Addiction is a treatable medical condition in which a person keeps using alcohol or other drugs despite clear harm to their health, relationships, and responsibilities. It rarely announces itself all at once, and it tends to develop gradually, so the earliest signs are often easy to explain away as stress, a rough patch, or a personal choice. Understanding what addiction actually looks like can help a person recognize a problem in themselves or a loved one before it deepens, and it can replace judgment with the kind of clarity that makes seeking help feel possible.
Clinicians use the term substance use disorder to describe a medical condition in which a person keeps using alcohol or other drugs despite meaningful harm to their health, relationships, or responsibilities. According to the National Institute on Drug Abuse and SAMHSA, substance use disorder is best understood as a treatable health condition, not a moral failing or a simple lack of willpower. The signs below fall into three broad groups, behavioral, physical, and psychological, though in real life they often overlap.

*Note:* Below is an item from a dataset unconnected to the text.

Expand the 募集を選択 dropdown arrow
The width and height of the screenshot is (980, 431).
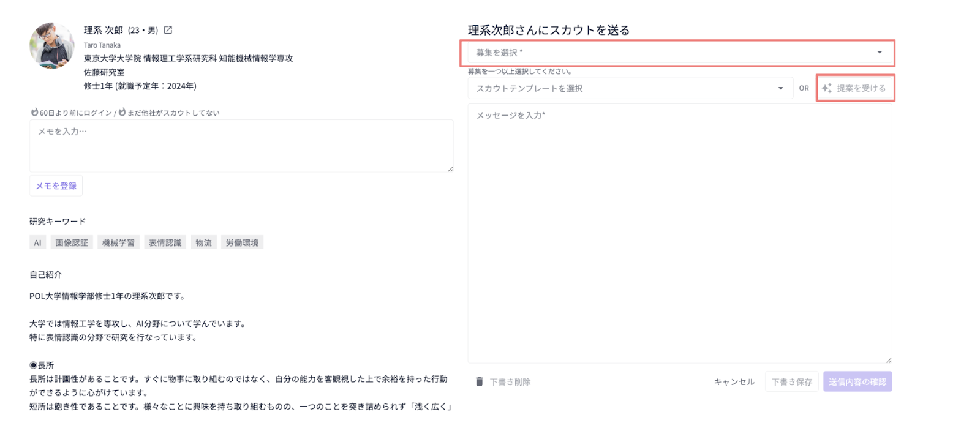point(880,53)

No single sign confirms addiction, and everyone experiences it differently. What matters is the overall pattern, especially loss of control and continued use despite consequences. If several of these signs sound familiar, a professional assessment can help sort out what is happening and what kind of support would help.
How Clinicians Describe Substance Use Disorder
Rather than relying on labels, clinicians look for a recognizable cluster of experiences when they evaluate someone. Described in plain language, these criteria center on a handful of themes that tend to appear together as a substance use disorder develops.
- Loss of control: using more of a substance, or using it for longer, than a person intended, and being unable to cut down despite wanting to.
- Cravings: strong urges or a preoccupation with using that can feel difficult to think past.
- Tolerance: needing more of the substance over time to feel the same effect, or feeling less effect from the same amount.
- Withdrawal: uncomfortable or dangerous physical and emotional symptoms when the substance wears off or is stopped.
- Continued use despite harm: keeping on using even when it is clearly damaging health, relationships, work, school, or safety.
- Time and priorities shifting: spending a great deal of time getting, using, or recovering from the substance, and giving up activities that once mattered.
Behavioral Signs
Behavioral changes are frequently the first thing family members and friends notice, because they show up in daily routines and relationships even when a person is trying to hide their use.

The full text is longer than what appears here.